End of multi-field inflation and the perturbation spectrum

TL;DR

This paper studies multi-field inflation models, showing that their perturbation spectra depend on mass distributions and often become redder than single-field models, with implications for cosmological observations.

Contribution

It provides a simple analysis of multi-field inflation dynamics and how mass spectra influence the perturbation spectrum, extending single-field results to multiple fields.

Findings

Perturbation spectrum depends on mass distribution and number of fields.

Massive fields cause the spectrum to become redder.
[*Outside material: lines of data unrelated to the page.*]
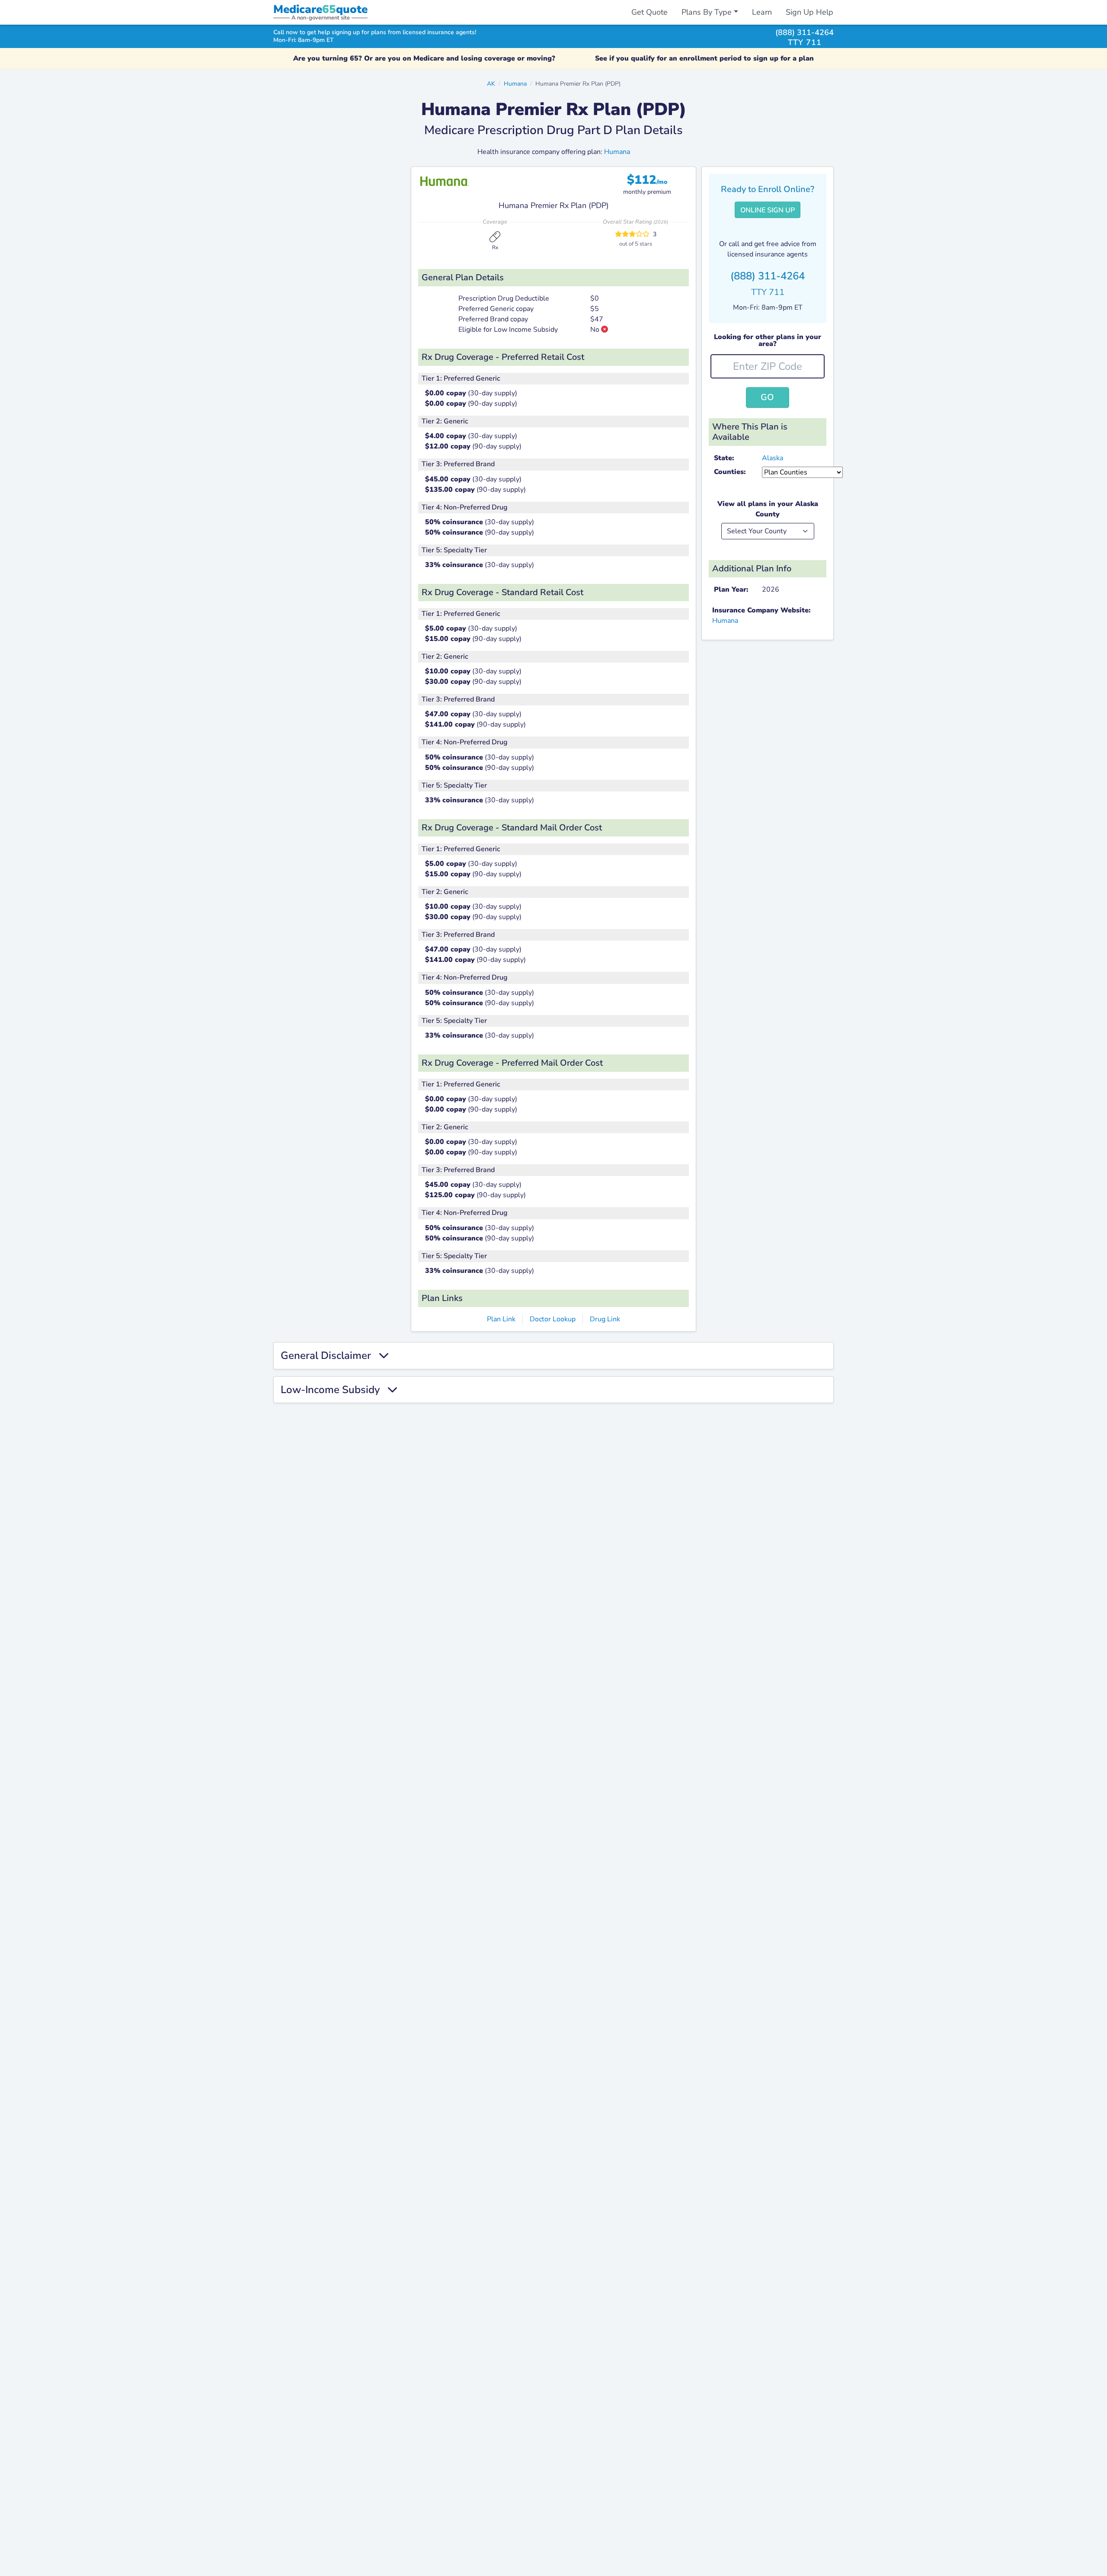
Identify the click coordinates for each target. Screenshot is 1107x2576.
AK (491, 83)
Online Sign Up (767, 210)
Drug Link (605, 1319)
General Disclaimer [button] (330, 1355)
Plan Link (501, 1319)
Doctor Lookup (553, 1319)
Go (767, 397)
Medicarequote (320, 9)
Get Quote (649, 12)
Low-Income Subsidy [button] (334, 1390)
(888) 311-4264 (804, 32)
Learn (762, 12)
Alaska (772, 458)
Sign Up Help (809, 12)
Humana (515, 83)
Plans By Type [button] (706, 12)
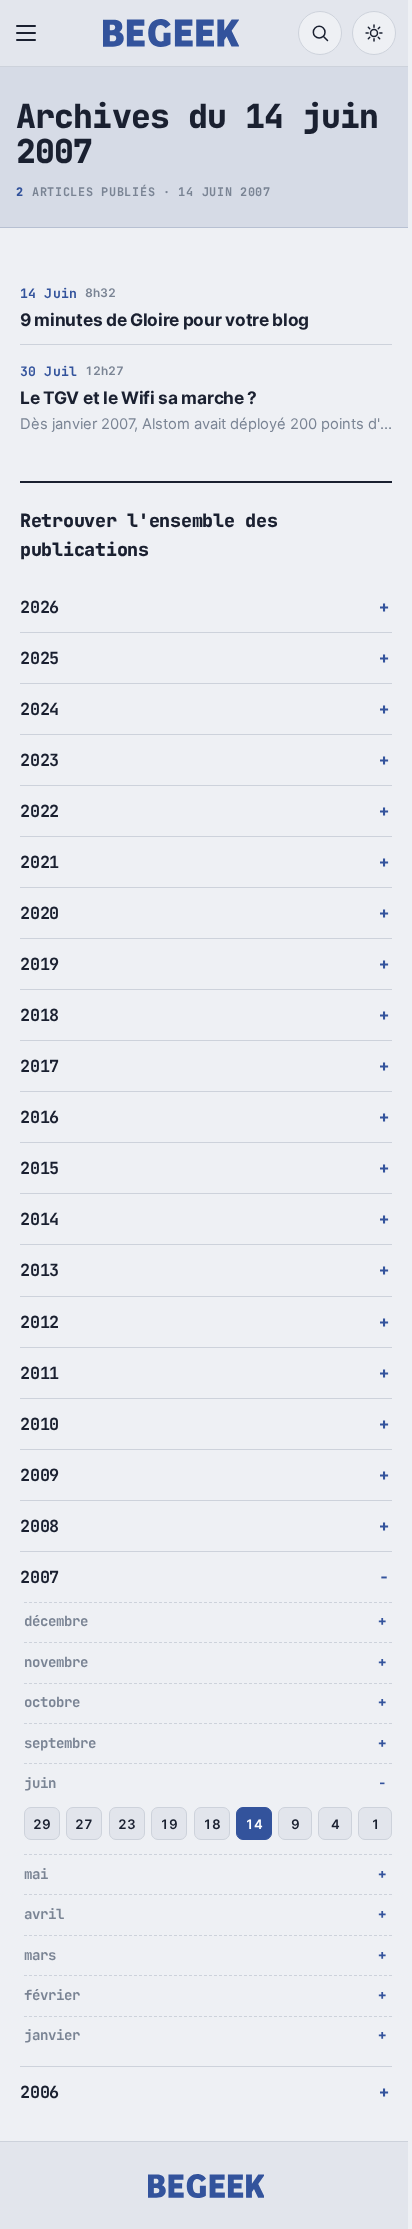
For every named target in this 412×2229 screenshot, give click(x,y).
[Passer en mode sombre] (374, 33)
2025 (39, 658)
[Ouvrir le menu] (30, 33)
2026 (39, 607)
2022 (39, 811)
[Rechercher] (320, 33)
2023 (39, 760)
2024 (39, 709)
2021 (39, 862)
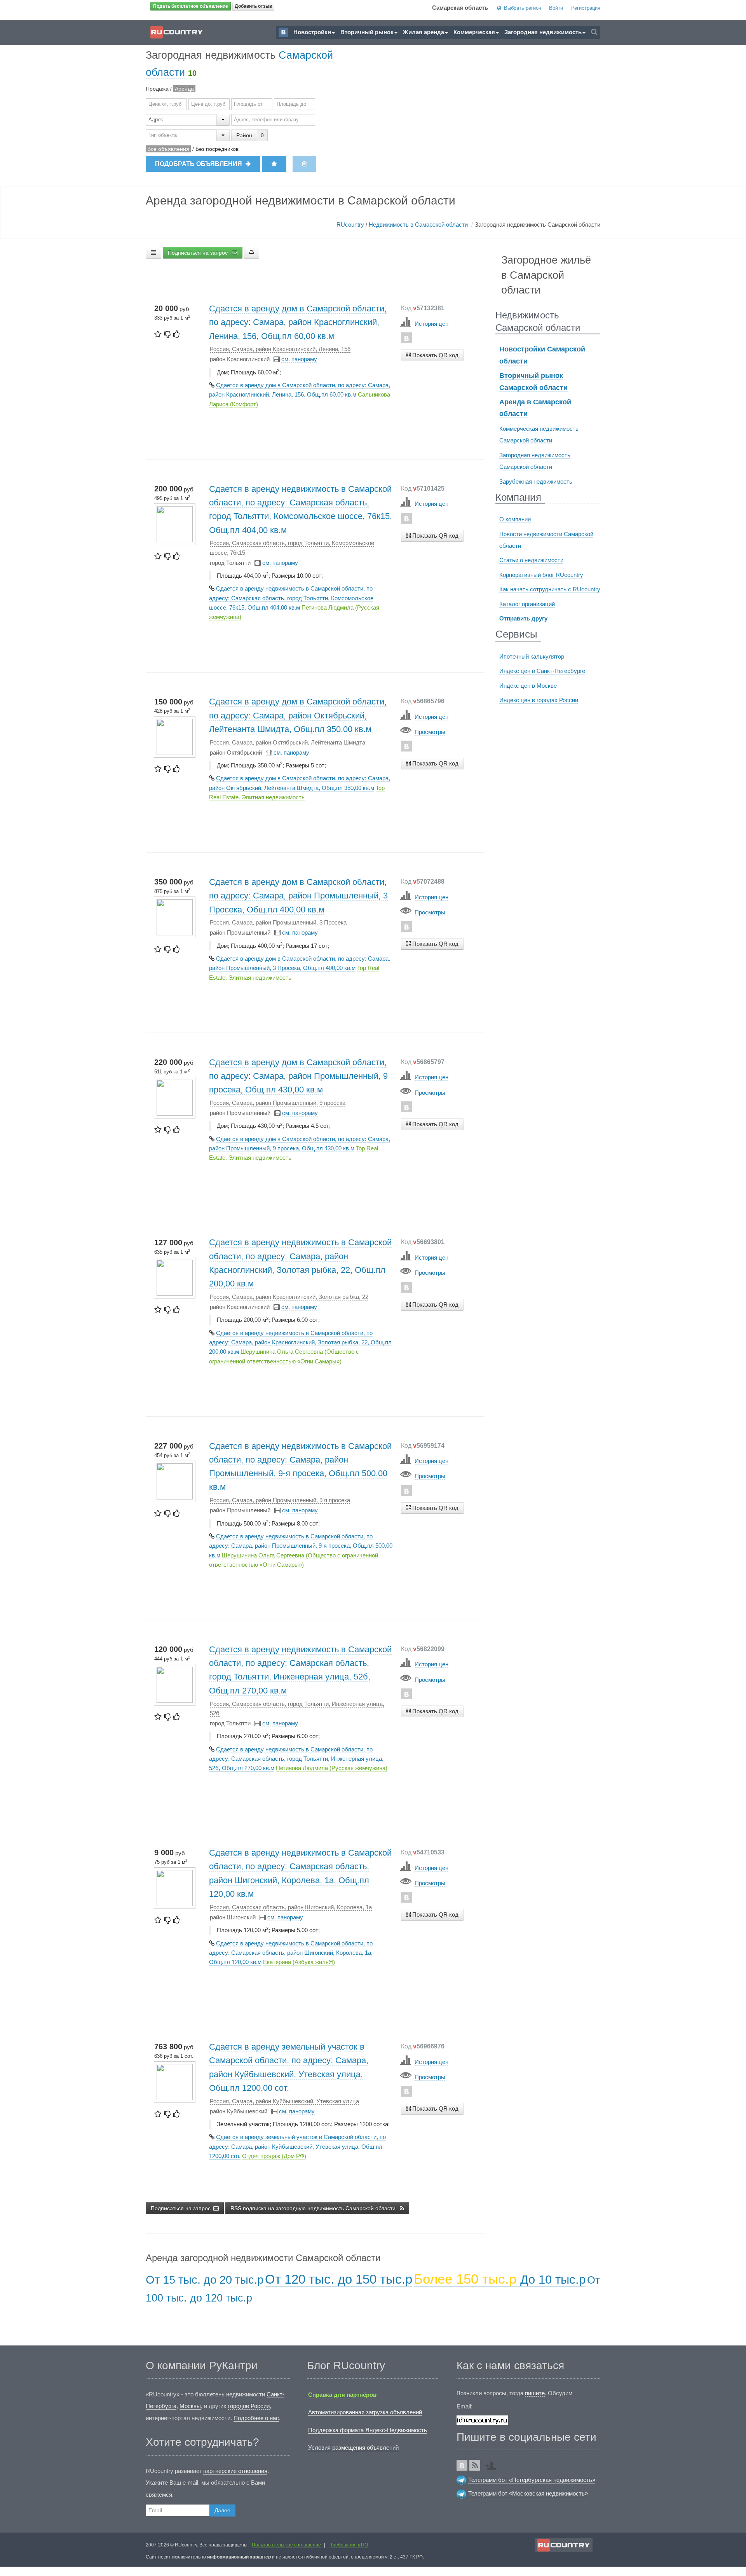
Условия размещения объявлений (353, 2447)
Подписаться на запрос (198, 253)
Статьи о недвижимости (531, 560)
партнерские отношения (235, 2471)
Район (244, 135)
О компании (515, 519)
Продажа (157, 89)
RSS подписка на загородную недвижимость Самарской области (313, 2208)
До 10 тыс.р (553, 2279)
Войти (556, 8)
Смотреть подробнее (432, 370)
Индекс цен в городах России (538, 700)
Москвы (190, 2406)
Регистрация (585, 8)
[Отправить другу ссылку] (493, 2463)
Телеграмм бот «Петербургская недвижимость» (531, 2479)
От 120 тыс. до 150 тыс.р (338, 2279)
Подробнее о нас (256, 2418)
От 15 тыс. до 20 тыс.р (204, 2280)
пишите (535, 2393)
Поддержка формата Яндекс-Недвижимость (367, 2430)
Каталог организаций (527, 604)
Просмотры (430, 732)
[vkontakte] (406, 337)
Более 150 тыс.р (467, 2278)
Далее (222, 2510)
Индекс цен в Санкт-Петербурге (542, 671)
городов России (249, 2406)
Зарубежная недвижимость (535, 481)
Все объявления (168, 149)
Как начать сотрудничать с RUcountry (549, 589)
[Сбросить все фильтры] (304, 164)
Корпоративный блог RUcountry (541, 574)
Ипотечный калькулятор (531, 656)
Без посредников (217, 149)
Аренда (184, 89)
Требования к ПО (349, 2545)
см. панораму (299, 359)
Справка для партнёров (342, 2394)
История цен (431, 323)
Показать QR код (434, 355)
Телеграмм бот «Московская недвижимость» (528, 2493)
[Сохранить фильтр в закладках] (274, 164)
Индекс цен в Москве (528, 685)
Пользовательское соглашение (286, 2545)
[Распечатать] (251, 253)
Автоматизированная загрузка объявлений (365, 2412)
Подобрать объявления (199, 164)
Results are similar to single-field inflation but with additional mass spectrum effects.

Abstract

We investigate the dynamics of inflation models driven by multiple, decoupled scalar fields and calculate the Hubble parameter and the amplitude of the lightest field at the end of inflation which may be responsible for interesting, or possibly dangerous cosmological consequences after inflation. The results are very simple and similar to those of the single field inflation, mainly depend on the underlying spectrum of the masses. The mass distribution is heavily constrained by the power spectrum of density perturbations P and the spectral index n. The overall mass scale gives the amplitude of P, and n is affected by the number of fields and the spacing between masses in the distribution. The drop-out effect of the massive fields makes the perturbation spectrum typically redder than the single field inflation spectrum. We illustrate this using two different mass distributions.